-- Task material follows --

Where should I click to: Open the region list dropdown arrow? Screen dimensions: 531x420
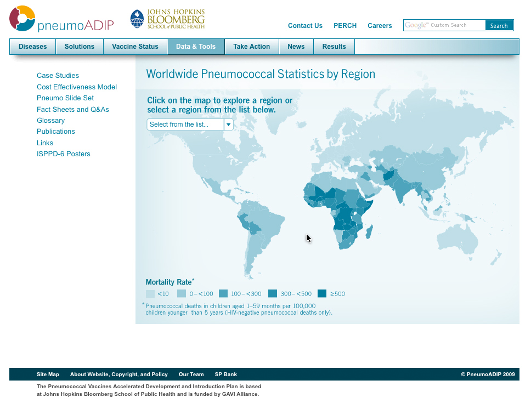(x=229, y=124)
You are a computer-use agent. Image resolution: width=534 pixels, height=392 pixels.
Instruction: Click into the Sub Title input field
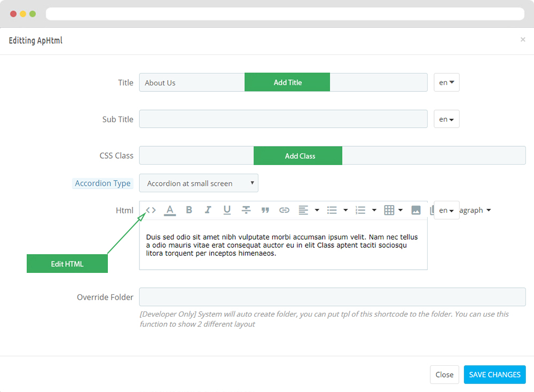[x=283, y=119]
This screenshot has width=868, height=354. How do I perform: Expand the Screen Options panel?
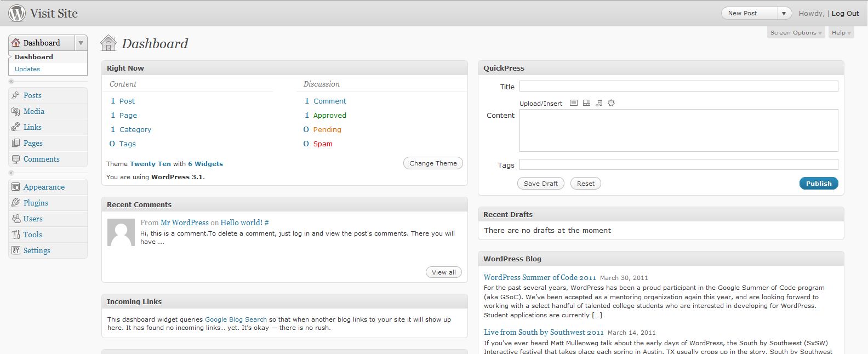[x=796, y=33]
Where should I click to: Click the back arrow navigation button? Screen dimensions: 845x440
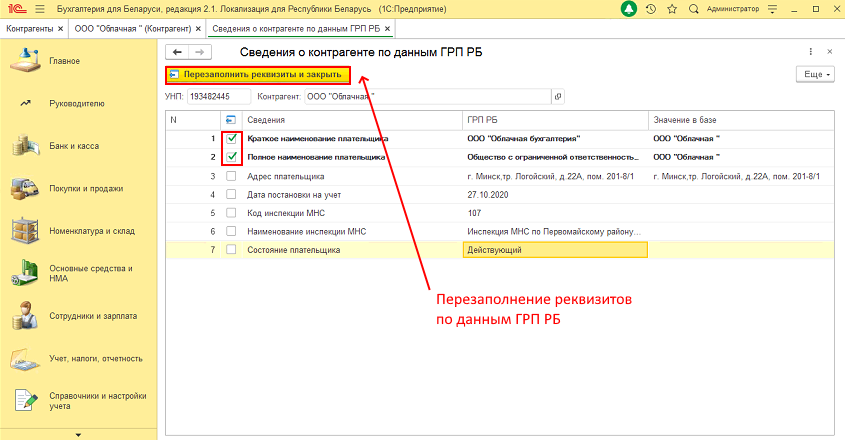click(x=177, y=52)
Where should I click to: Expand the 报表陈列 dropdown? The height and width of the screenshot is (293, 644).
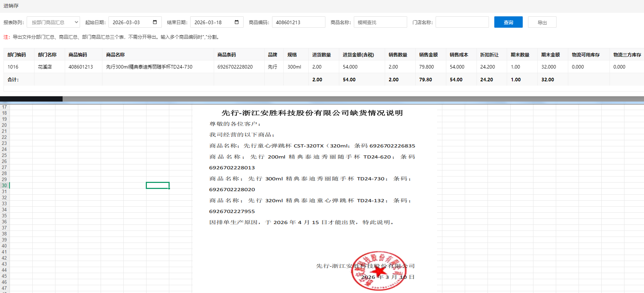coord(53,22)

-- Task material concluded --

Task to complete. Beginning with the line that contains "Instruction: Click into", repeat every remaining line of the data exactly, the last line included, and omit pictures.

Response area.
Instruction: Click into the Sub Title input field
[x=283, y=119]
This screenshot has width=868, height=354. How do I perform: Expand the Screen Options panel?
[x=796, y=33]
Where should I click to: Click the back arrow navigation button? Screen dimensions: 845x440
click(x=177, y=52)
Where should I click to: Expand the 报表陈列 dropdown? The height and width of the screenshot is (293, 644).
coord(53,22)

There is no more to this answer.